■ ASSIGNED TASK 1: Write out the Ph.D. passage word for word, from "Disclaimer: the experience" up to and including "to someone else!".
■ ASSIGNED TASK 2: In the Ph.D. passage, how long did the writer need to crack their very first research project?

■ DOCUMENT TEXT:
= = = =

If this kind of uncertainty does not unsettle but excites you, you may enjoy neuroscience!
Life as a Ph.D.
Disclaimer: the experience of pursuing a Ph.D. could vary dramatically from field to field, from country to country, from group to group, and of course from person to person. What I am about to discuss is a personal narration of my own journey, which is not likely representative of an “averaged Ph.D. journey”. This is not a guide to “whether you should go for a Ph.D.”, either. I’d leave that difficult question to someone else!
Hardships
Doing a Ph.D. is hard. For some, hardship is the endless work hours. For some (like me), hardship is the immense difficulty of the problems at hand. For instance, it took me about two years to crack my very first research project. For most of the days during these two years, I’d wake up with these unsettling voices at the back of my mind: “Is this problem solvable? Am I going down the wrong path? When can this project conclude so that I could move on to the next one?” This immense burden of uncertainty has been both a painful and thrilling experience for me.
It was painful since I could not run away from it; whenever I’m awake, my research question may surface from my mind and start to bug me. It was thrilling since, sometimes even in the shower, I’d think about my research questions, and it was a beautiful experience when the “Eureka” moments kicked in. I’d rush out of the shower and try out my new ideas (which rarely works as well as I imagined, of course).
“No pains, no gains” applies particularly well when you work on hard problems that no one has ever attempted to solve before. To be a good researcher, you have to genuinely love solving hard problems. Research is not a lucrative career, and those who stay most likely truly enjoy solving puzzles.
Independent thinker
The first significant trait of an independent thinker is that he is not satisfied at just doing something well. He is most satisfied when he is able to do something well and differently. He enjoys taking the extra mile to think of new ways of doing things (in a better way), and this pursuit of novelty is independent of external rewards.

= = = =

■ EXCERPTED DATA:
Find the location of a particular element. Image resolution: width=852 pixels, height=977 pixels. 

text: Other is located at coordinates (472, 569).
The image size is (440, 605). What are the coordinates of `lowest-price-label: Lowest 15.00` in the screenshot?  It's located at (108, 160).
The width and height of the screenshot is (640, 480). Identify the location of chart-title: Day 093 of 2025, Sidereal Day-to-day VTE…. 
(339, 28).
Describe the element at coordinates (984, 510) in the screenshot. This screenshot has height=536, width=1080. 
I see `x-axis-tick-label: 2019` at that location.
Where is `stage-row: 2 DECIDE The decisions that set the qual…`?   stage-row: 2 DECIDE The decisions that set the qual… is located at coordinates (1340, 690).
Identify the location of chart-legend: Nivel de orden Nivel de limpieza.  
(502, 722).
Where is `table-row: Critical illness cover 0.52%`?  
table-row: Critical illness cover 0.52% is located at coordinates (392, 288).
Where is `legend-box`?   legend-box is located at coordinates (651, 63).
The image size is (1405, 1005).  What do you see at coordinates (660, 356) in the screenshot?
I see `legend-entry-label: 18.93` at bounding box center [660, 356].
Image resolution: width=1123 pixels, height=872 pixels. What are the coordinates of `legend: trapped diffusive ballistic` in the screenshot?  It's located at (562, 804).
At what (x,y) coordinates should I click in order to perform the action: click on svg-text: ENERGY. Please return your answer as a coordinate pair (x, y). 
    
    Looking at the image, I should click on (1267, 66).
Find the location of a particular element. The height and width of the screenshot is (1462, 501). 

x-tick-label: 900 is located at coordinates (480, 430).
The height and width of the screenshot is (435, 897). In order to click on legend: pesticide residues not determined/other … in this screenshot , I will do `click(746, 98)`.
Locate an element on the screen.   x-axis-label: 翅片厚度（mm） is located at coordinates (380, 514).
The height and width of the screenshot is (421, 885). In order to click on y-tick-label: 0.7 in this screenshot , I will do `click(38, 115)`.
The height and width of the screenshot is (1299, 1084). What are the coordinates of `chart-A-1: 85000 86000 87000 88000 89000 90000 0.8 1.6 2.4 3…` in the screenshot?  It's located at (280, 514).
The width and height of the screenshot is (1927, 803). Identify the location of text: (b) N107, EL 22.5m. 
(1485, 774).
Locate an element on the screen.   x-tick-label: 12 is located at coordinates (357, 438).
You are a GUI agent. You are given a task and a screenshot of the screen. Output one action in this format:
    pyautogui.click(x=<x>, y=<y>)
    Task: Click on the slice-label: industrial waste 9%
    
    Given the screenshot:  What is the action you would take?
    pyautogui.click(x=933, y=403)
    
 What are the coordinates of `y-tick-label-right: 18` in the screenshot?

= = = =

■ WRITTEN RESPONSE 1:
Disclaimer: the experience of pursuing a Ph.D. could vary dramatically from field to field, from country to country, from group to group, and of course from person to person. What I am about to discuss is a personal narration of my own journey, which is not likely representative of an “averaged Ph.D. journey”. This is not a guide to “whether you should go for a Ph.D.”, either. I’d leave that difficult question to someone else!

■ WRITTEN RESPONSE 2: About two years.